AUDIE CORNISH, HOST:
Finally, this hour, a book about kids and parents, specifically about that moment when we first see our parents as the rest of the world sees them, as real people with hopes and fears, remarkable talents and terrible flaws.
Here's reviewer Meg Wolitzer.
MEG WOLITZER, BYLINE: There's so much food in Jami Attenberg's novel "The Middlesteins," reading it is like being on some kind of literary cruise ship. It's a book about excess and appetite, but it's presented thoughtfully and explored sympathetically. Edie Middlestein is the matriarch of a Jewish Midwestern family. She's a big woman. By the end of the book, she's well over 300 pounds.
The other Middlesteins know she's killing herself with food, but they can't stop her. After Edie's husband leaves her, their adult children become even more involved in their parents' lives. The family members interact and overlap, their different wants and needs are the basis for the book's drama. The book is also a beautiful portrait of how a family makes its way in the world.
Sometimes people move together like a shared waltz, other times it feels more like they're shackled. Edie and her daughter Robin have an especially complicated dynamic, this shows in a scene where they go to a Chinese restaurant and Robin sees her mother not through a Middlestein lens, but a new one. Attenberg writes: It was early, not even 5:00 PM, and the restaurant was empty, except for a young Chinese woman sitting before a giant pile of green beans.
The woman rushes toward Edie and they hug. When Edie finally introduces Robin, the woman shakes her hand and says: The schoolteacher. What an honor to have you here. Your mother talks about you all the time. We love your mother. Just love her. She's our hero. Robin was stunned, and a little stung, too, that she had no idea what was going on at that moment.

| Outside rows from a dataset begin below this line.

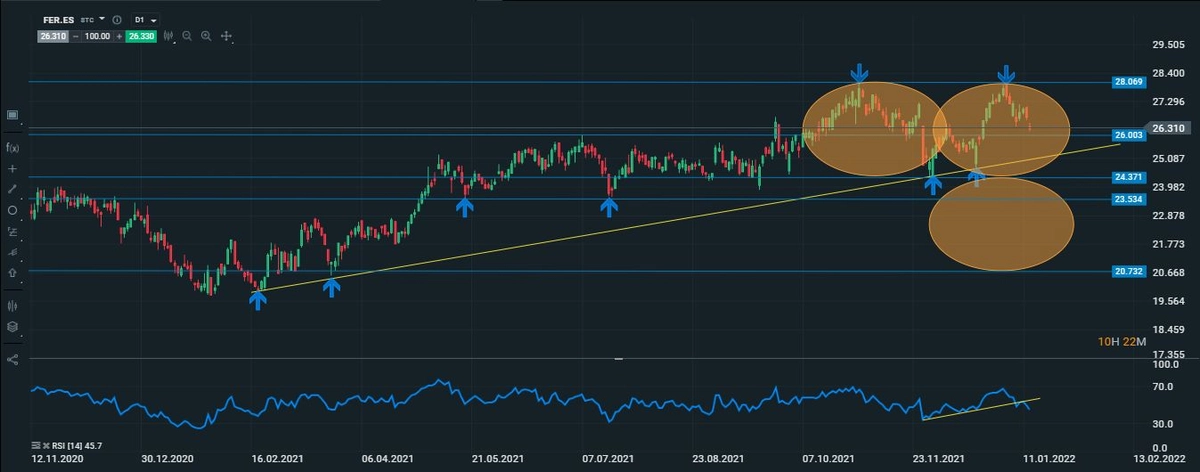Choose the circle shape drawing tool
This screenshot has width=1200, height=472.
(x=13, y=210)
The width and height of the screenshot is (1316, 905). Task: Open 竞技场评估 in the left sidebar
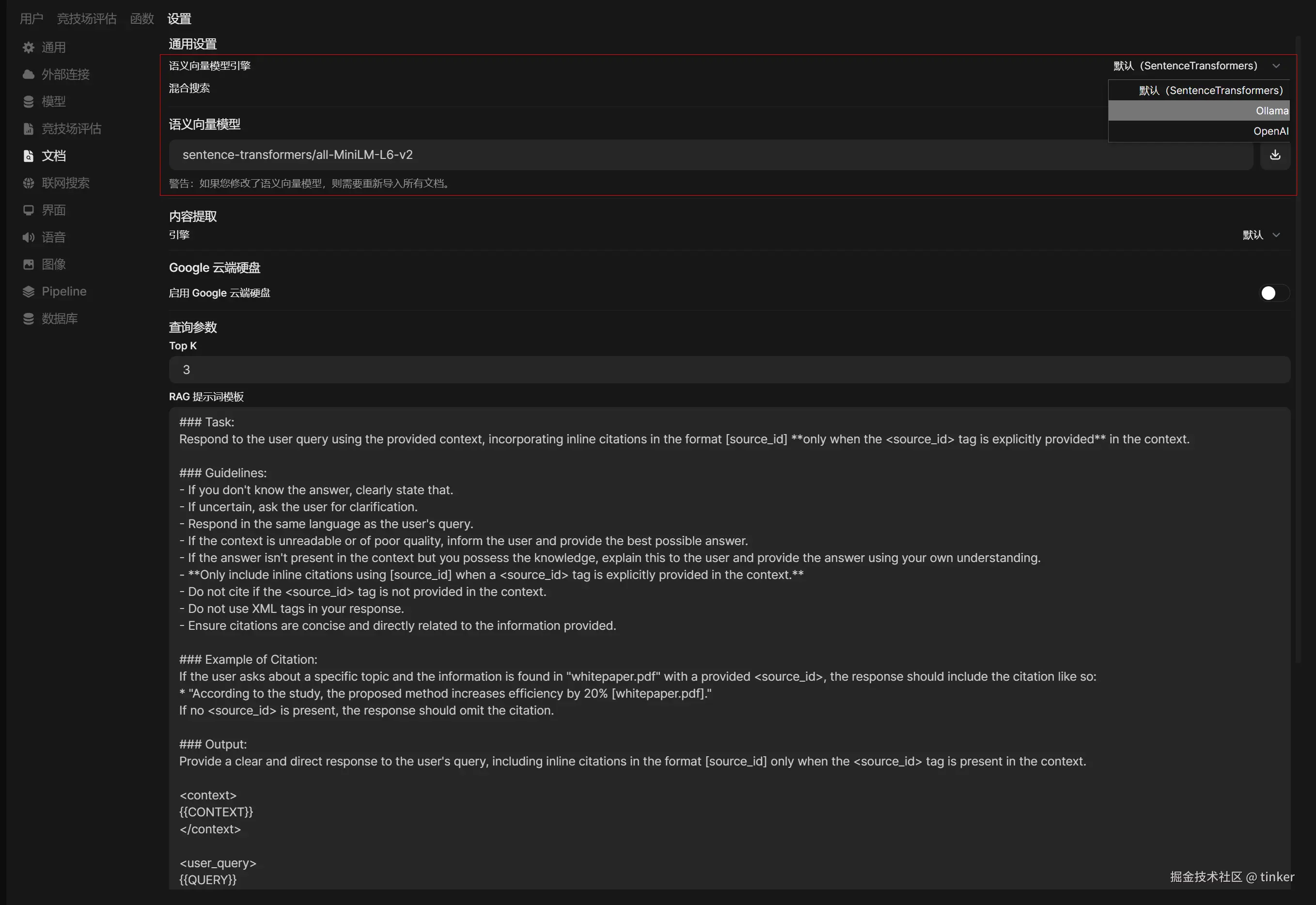point(71,129)
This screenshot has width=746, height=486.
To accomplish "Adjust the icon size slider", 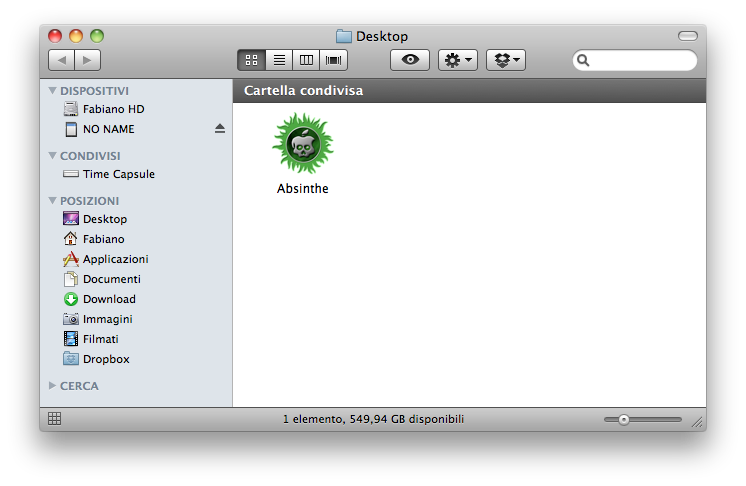I will [624, 420].
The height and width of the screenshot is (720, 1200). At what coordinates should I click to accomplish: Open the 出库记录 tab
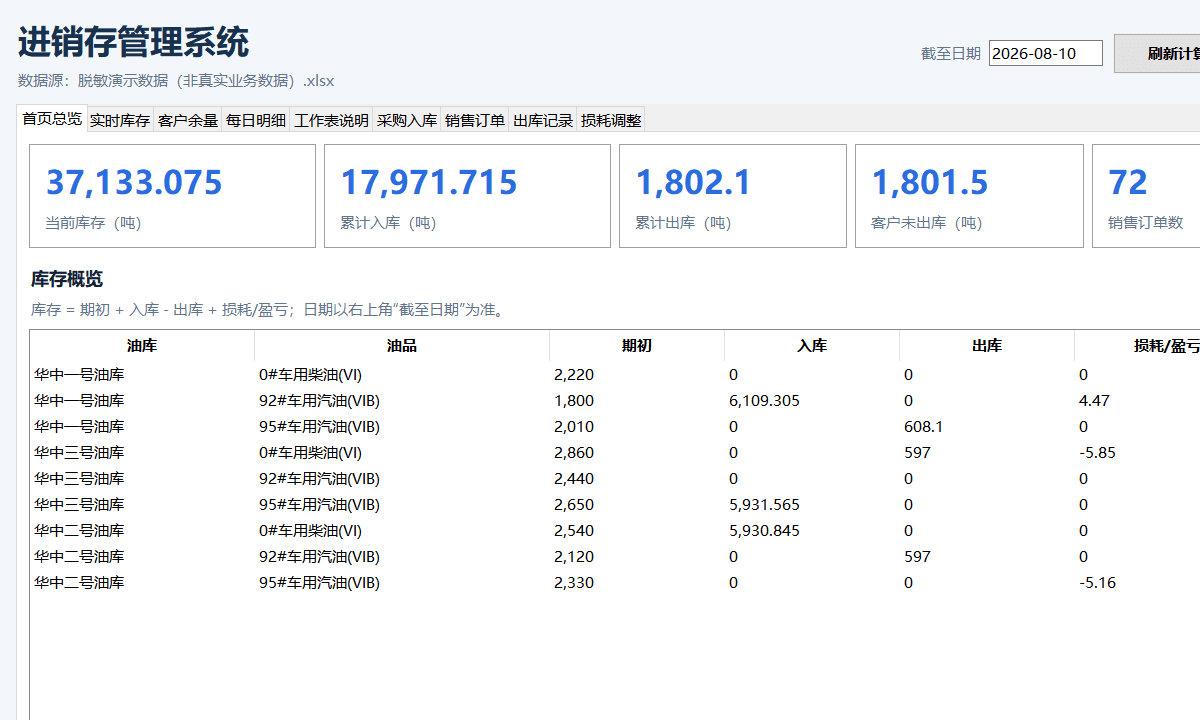coord(543,121)
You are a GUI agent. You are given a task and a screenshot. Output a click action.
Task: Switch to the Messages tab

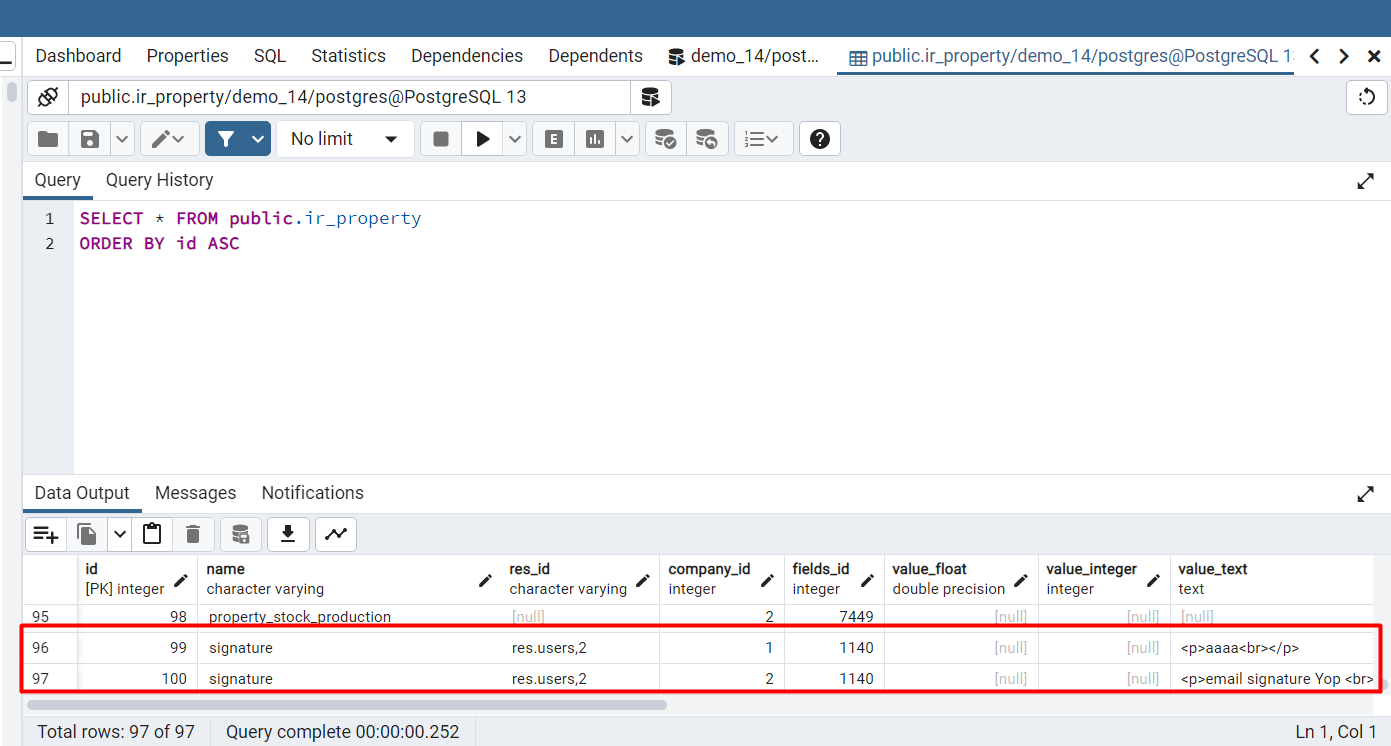[x=195, y=492]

Why is my mother the hero of a Chinese restaurant? Even though Robin doesn't think of her mother as a hero, I'm convinced that she is.
When I started the book, I'll admit I was a little worried. Overweight people often suffer from prejudice and hostility. Would Attenberg be fair to her character? In the end, I'm relieved to say she is. And she doesn't overcompensate by making Edie urgently cuddly or too loveable, either. Instead, she just does what good writers do, which is to make her real. She doesn't have to defend her character, she just has to help us get to know her.
"The Middlesteins" is a tender and funny look at a family and their mother. In fact, it's so readable, it's practically edible.
CORNISH: "The Middlesteins" by Jamie Attenberg, our reviewer is Meg Wolitzer.